» Work item
Would you return the records below character for character, without any images?

» Input material
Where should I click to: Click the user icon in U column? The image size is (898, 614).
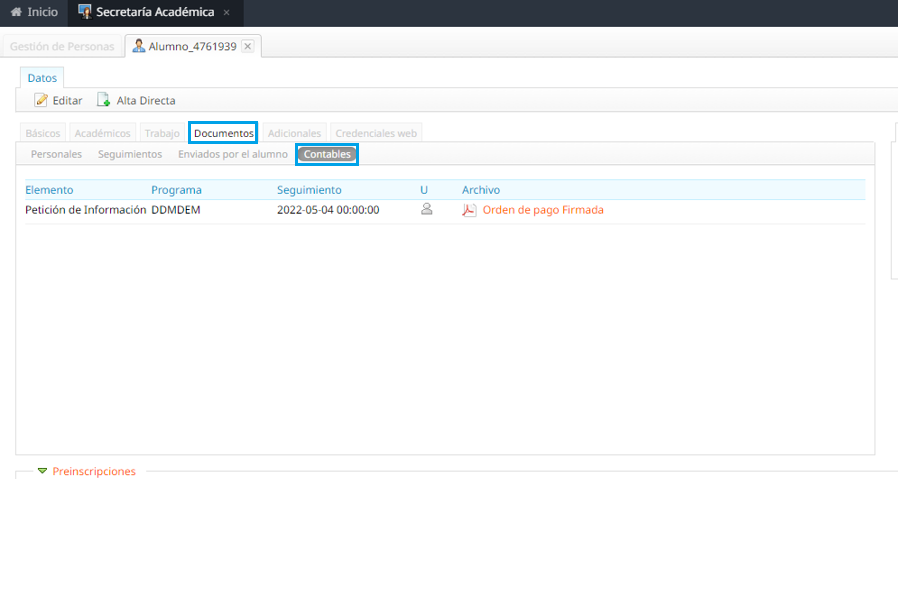pyautogui.click(x=427, y=209)
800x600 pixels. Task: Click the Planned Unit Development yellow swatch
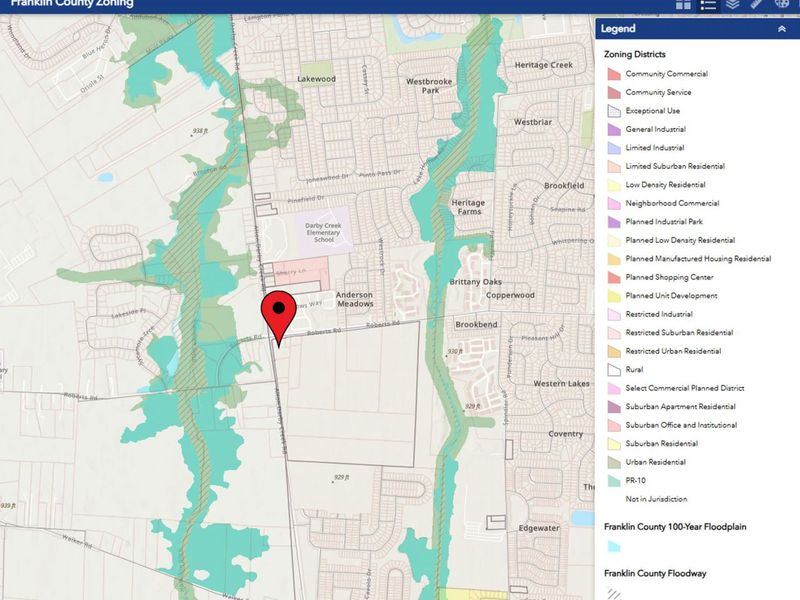point(613,296)
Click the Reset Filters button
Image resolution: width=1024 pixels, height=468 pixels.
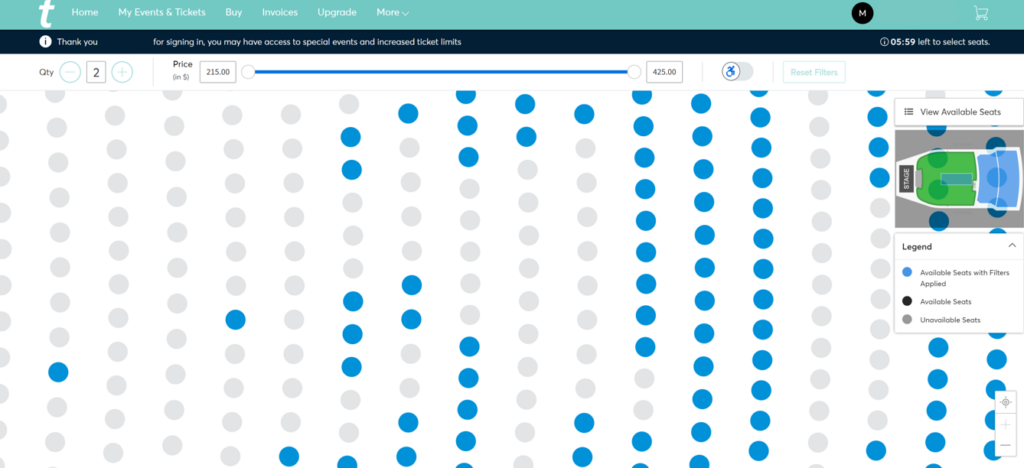tap(814, 72)
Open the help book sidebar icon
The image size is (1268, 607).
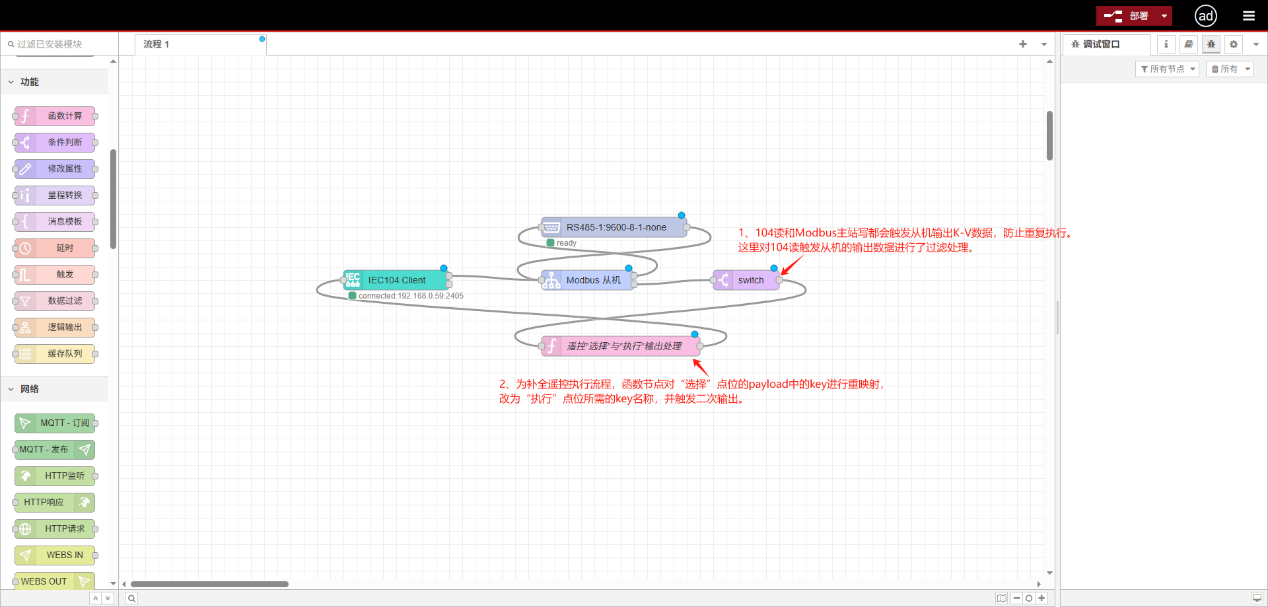[x=1188, y=44]
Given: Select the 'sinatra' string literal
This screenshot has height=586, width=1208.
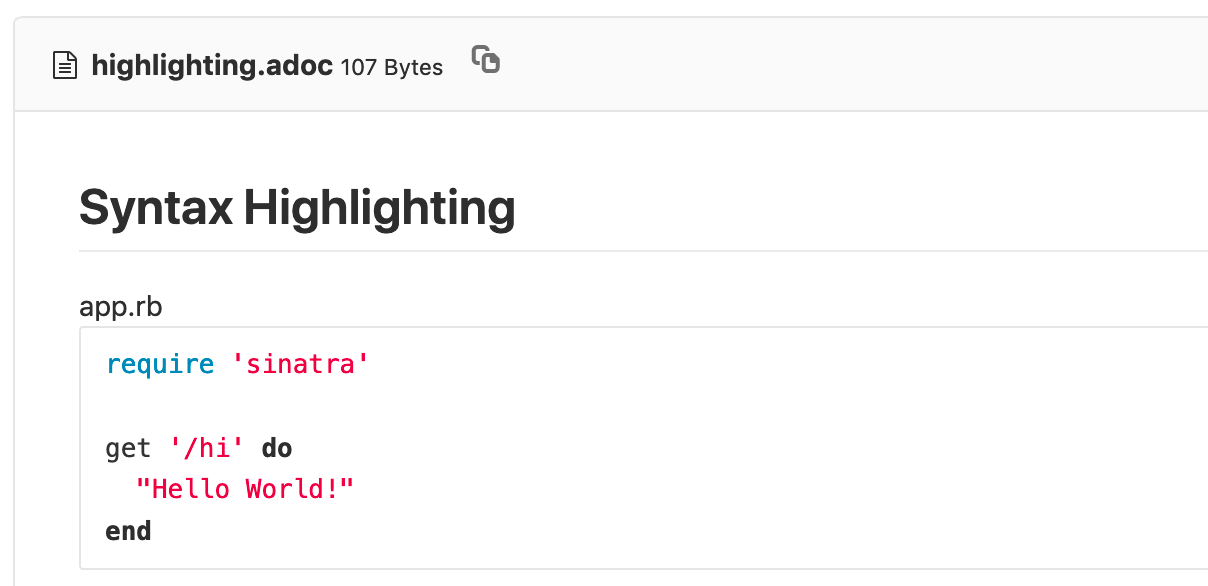Looking at the screenshot, I should click(x=301, y=363).
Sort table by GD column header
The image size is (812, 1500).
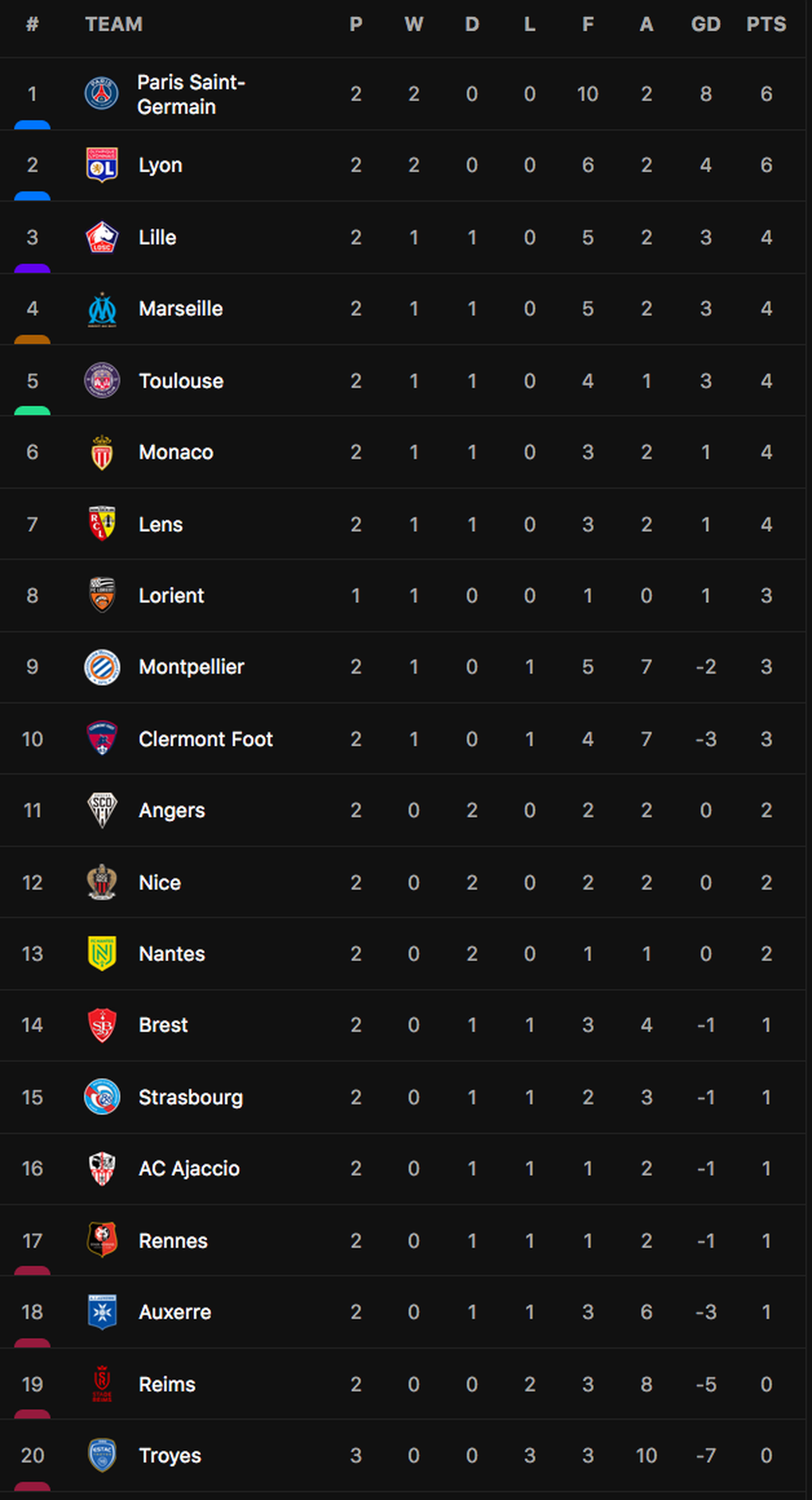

» Written reply
Where should I click to: Click the user icon in U column? The image size is (898, 614).
pyautogui.click(x=427, y=209)
800x600 pixels. Task: Click the Planned Unit Development yellow swatch
point(613,296)
Click the Reset Filters button
Image resolution: width=1024 pixels, height=468 pixels.
tap(814, 72)
Open the help book sidebar icon
The image size is (1268, 607).
[x=1188, y=44]
Given: Select the 'sinatra' string literal
This screenshot has height=586, width=1208.
Looking at the screenshot, I should click(x=301, y=363).
Sort table by GD column header
The image size is (812, 1500).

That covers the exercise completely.